- **Requirement**: Return each entry exactly, so that nothing in the data differs from the original.

....

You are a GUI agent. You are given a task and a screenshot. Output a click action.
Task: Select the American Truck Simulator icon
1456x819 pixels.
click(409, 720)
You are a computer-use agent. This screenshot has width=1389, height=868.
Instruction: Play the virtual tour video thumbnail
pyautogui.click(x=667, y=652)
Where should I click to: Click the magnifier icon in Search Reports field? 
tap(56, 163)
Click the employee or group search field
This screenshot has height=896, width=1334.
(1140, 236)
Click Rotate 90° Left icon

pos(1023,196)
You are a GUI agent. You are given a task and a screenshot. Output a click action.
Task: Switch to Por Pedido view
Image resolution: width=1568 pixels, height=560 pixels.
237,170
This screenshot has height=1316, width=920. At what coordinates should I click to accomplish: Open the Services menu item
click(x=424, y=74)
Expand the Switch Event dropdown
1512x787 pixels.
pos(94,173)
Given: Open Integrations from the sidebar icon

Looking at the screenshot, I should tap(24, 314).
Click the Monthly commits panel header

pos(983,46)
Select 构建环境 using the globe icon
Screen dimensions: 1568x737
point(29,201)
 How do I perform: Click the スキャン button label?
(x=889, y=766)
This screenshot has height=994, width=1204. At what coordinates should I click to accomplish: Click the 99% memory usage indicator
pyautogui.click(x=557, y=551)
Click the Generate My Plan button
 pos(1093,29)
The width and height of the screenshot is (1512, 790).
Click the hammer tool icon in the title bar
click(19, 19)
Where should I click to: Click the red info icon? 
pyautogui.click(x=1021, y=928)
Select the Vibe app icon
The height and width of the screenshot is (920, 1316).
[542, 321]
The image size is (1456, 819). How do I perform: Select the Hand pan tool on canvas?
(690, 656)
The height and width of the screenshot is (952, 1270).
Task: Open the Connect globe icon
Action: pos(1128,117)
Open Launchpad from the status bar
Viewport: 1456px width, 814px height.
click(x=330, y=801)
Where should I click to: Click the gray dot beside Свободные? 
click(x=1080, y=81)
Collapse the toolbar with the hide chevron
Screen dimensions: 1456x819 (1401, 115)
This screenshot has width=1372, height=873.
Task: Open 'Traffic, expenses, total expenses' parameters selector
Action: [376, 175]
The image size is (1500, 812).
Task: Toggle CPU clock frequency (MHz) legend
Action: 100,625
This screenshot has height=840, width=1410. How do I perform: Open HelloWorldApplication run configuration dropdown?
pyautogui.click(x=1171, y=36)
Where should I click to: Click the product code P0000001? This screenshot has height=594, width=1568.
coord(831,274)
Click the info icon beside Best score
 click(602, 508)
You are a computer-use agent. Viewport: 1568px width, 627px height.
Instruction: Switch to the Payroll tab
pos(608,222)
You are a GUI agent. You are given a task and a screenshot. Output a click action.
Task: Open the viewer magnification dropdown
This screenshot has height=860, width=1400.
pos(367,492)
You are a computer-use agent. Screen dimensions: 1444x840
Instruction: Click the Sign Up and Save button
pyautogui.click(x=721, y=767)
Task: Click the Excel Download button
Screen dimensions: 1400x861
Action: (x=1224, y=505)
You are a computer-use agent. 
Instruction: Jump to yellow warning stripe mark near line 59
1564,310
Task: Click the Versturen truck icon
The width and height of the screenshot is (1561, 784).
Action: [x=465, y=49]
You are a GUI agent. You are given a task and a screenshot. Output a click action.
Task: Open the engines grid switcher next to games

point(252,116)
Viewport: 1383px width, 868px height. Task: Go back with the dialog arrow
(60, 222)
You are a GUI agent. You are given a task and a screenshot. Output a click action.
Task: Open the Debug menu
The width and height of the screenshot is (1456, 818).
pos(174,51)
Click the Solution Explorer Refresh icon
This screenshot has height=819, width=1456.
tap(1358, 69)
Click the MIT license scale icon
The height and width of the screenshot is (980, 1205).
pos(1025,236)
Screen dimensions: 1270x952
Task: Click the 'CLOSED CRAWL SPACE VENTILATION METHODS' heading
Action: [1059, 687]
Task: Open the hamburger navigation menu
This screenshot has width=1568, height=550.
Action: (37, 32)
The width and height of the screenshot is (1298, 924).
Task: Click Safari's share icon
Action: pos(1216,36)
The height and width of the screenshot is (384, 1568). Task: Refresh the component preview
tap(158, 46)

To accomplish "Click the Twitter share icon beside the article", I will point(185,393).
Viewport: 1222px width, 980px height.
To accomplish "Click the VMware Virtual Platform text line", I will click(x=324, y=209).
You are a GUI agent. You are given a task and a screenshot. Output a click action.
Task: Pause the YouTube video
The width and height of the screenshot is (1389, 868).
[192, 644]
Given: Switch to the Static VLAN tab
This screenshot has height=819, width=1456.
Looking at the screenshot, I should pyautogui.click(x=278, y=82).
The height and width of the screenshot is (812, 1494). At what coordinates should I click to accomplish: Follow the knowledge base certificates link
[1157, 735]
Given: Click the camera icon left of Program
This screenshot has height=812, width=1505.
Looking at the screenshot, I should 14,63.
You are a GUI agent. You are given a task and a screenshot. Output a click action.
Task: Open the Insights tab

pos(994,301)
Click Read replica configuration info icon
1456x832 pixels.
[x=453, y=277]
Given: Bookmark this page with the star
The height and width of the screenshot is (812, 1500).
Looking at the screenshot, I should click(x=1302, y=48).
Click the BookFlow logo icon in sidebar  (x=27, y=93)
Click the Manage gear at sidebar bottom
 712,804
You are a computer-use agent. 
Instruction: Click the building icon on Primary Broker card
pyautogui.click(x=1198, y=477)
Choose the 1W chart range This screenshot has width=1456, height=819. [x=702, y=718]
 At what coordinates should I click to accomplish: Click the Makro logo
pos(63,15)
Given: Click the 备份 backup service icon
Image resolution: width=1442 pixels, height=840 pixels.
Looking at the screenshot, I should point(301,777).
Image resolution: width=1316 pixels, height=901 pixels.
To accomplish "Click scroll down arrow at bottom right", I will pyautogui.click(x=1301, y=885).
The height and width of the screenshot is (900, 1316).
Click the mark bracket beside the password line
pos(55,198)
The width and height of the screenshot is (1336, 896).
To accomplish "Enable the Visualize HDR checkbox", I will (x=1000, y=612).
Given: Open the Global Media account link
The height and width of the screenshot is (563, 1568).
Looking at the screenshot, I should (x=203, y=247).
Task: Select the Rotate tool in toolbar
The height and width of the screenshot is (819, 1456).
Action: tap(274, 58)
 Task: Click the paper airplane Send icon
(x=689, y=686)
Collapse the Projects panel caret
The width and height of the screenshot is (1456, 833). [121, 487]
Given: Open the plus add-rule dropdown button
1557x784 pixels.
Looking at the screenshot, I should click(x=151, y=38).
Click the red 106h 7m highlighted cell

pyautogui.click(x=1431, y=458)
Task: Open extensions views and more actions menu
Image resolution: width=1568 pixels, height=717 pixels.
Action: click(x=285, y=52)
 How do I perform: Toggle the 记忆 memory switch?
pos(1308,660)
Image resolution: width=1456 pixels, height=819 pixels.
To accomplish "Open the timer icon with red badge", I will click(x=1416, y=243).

....

- **Exercise result**:
You are a GUI agent. You are given a task and a screenshot. Output a click action.
Task: Select the American Truck Simulator icon
1456x819 pixels.
click(409, 720)
You are a computer-use agent. This screenshot has width=1389, height=868.
Instruction: Play the virtual tour video thumbnail
pyautogui.click(x=667, y=652)
Where should I click to: Click the magnifier icon in Search Reports field? 
tap(56, 163)
Click the employee or group search field
This screenshot has height=896, width=1334.
(1140, 236)
Click Rotate 90° Left icon

pos(1023,196)
You are a GUI agent. You are given a task and a screenshot. Output a click action.
Task: Switch to Por Pedido view
Image resolution: width=1568 pixels, height=560 pixels.
237,170
This screenshot has height=1316, width=920. At what coordinates should I click to accomplish: Open the Services menu item
click(x=424, y=74)
Expand the Switch Event dropdown
1512x787 pixels.
pos(94,173)
Given: Open Integrations from the sidebar icon

Looking at the screenshot, I should tap(24, 314).
Click the Monthly commits panel header

pos(983,46)
Select 构建环境 using the globe icon
Screen dimensions: 1568x737
point(29,201)
 How do I perform: Click the スキャン button label?
(x=889, y=766)
This screenshot has height=994, width=1204. At what coordinates should I click to accomplish: Click the 99% memory usage indicator
pyautogui.click(x=557, y=551)
Click the Generate My Plan button
 pos(1093,29)
The width and height of the screenshot is (1512, 790).
Click the hammer tool icon in the title bar
click(19, 19)
Where should I click to: Click the red info icon? 
pyautogui.click(x=1021, y=928)
Select the Vibe app icon
The height and width of the screenshot is (920, 1316).
[542, 321]
The image size is (1456, 819). How do I perform: Select the Hand pan tool on canvas?
(690, 656)
The height and width of the screenshot is (952, 1270).
Task: Open the Connect globe icon
Action: pos(1128,117)
Open Launchpad from the status bar
Viewport: 1456px width, 814px height.
click(x=330, y=801)
Where should I click to: Click the gray dot beside Свободные? 
click(x=1080, y=81)
Collapse the toolbar with the hide chevron
Screen dimensions: 1456x819 (1401, 115)
This screenshot has width=1372, height=873.
Task: Open 'Traffic, expenses, total expenses' parameters selector
Action: [376, 175]
The image size is (1500, 812).
Task: Toggle CPU clock frequency (MHz) legend
Action: 100,625
This screenshot has height=840, width=1410. How do I perform: Open HelloWorldApplication run configuration dropdown?
pyautogui.click(x=1171, y=36)
Where should I click to: Click the product code P0000001? This screenshot has height=594, width=1568.
coord(831,274)
Click the info icon beside Best score
 click(602, 508)
You are a computer-use agent. Viewport: 1568px width, 627px height.
Instruction: Switch to the Payroll tab
pos(608,222)
You are a GUI agent. You are given a task and a screenshot. Output a click action.
Task: Open the viewer magnification dropdown
This screenshot has height=860, width=1400.
pos(367,492)
You are a computer-use agent. Screen dimensions: 1444x840
Instruction: Click the Sign Up and Save button
pyautogui.click(x=721, y=767)
Task: Click the Excel Download button
Screen dimensions: 1400x861
Action: (x=1224, y=505)
You are a computer-use agent. 
Instruction: Jump to yellow warning stripe mark near line 59
1564,310
Task: Click the Versturen truck icon
The width and height of the screenshot is (1561, 784).
Action: [x=465, y=49]
You are a GUI agent. You are given a task and a screenshot. Output a click action.
Task: Open the engines grid switcher next to games

point(252,116)
Viewport: 1383px width, 868px height. Task: Go back with the dialog arrow
(60, 222)
You are a GUI agent. You are given a task and a screenshot. Output a click action.
Task: Open the Debug menu
The width and height of the screenshot is (1456, 818).
pos(174,51)
Click the Solution Explorer Refresh icon
This screenshot has height=819, width=1456.
tap(1358, 69)
Click the MIT license scale icon
The height and width of the screenshot is (980, 1205).
pos(1025,236)
Screen dimensions: 1270x952
Task: Click the 'CLOSED CRAWL SPACE VENTILATION METHODS' heading
Action: [1059, 687]
Task: Open the hamburger navigation menu
This screenshot has width=1568, height=550.
Action: (37, 32)
The width and height of the screenshot is (1298, 924).
Task: Click Safari's share icon
Action: pos(1216,36)
The height and width of the screenshot is (384, 1568). Task: Refresh the component preview
tap(158, 46)

To accomplish "Click the Twitter share icon beside the article", I will point(185,393).
Viewport: 1222px width, 980px height.
To accomplish "Click the VMware Virtual Platform text line", I will click(x=324, y=209).
You are a GUI agent. You are given a task and a screenshot. Output a click action.
Task: Pause the YouTube video
The width and height of the screenshot is (1389, 868).
[192, 644]
Given: Switch to the Static VLAN tab
This screenshot has height=819, width=1456.
Looking at the screenshot, I should pyautogui.click(x=278, y=82).
The height and width of the screenshot is (812, 1494). At what coordinates should I click to accomplish: Follow the knowledge base certificates link
[1157, 735]
Given: Click the camera icon left of Program
This screenshot has height=812, width=1505.
Looking at the screenshot, I should 14,63.
You are a GUI agent. You are given a task and a screenshot. Output a click action.
Task: Open the Insights tab

pos(994,301)
Click Read replica configuration info icon
1456x832 pixels.
[x=453, y=277]
Given: Bookmark this page with the star
The height and width of the screenshot is (812, 1500).
Looking at the screenshot, I should click(x=1302, y=48).
Click the BookFlow logo icon in sidebar  (x=27, y=93)
Click the Manage gear at sidebar bottom
 712,804
You are a computer-use agent. 
Instruction: Click the building icon on Primary Broker card
pyautogui.click(x=1198, y=477)
Choose the 1W chart range This screenshot has width=1456, height=819. [x=702, y=718]
 At what coordinates should I click to accomplish: Click the Makro logo
pos(63,15)
Given: Click the 备份 backup service icon
Image resolution: width=1442 pixels, height=840 pixels.
Looking at the screenshot, I should point(301,777).
Image resolution: width=1316 pixels, height=901 pixels.
To accomplish "Click scroll down arrow at bottom right", I will pyautogui.click(x=1301, y=885).
The height and width of the screenshot is (900, 1316).
Click the mark bracket beside the password line
pos(55,198)
The width and height of the screenshot is (1336, 896).
To accomplish "Enable the Visualize HDR checkbox", I will (x=1000, y=612).
Given: Open the Global Media account link
The height and width of the screenshot is (563, 1568).
Looking at the screenshot, I should (x=203, y=247).
Task: Select the Rotate tool in toolbar
The height and width of the screenshot is (819, 1456).
Action: tap(274, 58)
 Task: Click the paper airplane Send icon
(x=689, y=686)
Collapse the Projects panel caret
The width and height of the screenshot is (1456, 833). [121, 487]
Given: Open the plus add-rule dropdown button
1557x784 pixels.
Looking at the screenshot, I should click(x=151, y=38).
Click the red 106h 7m highlighted cell

pyautogui.click(x=1431, y=458)
Task: Open extensions views and more actions menu
Image resolution: width=1568 pixels, height=717 pixels.
Action: click(x=285, y=52)
 How do I perform: Toggle the 记忆 memory switch?
pos(1308,660)
Image resolution: width=1456 pixels, height=819 pixels.
To accomplish "Open the timer icon with red badge", I will click(x=1416, y=243).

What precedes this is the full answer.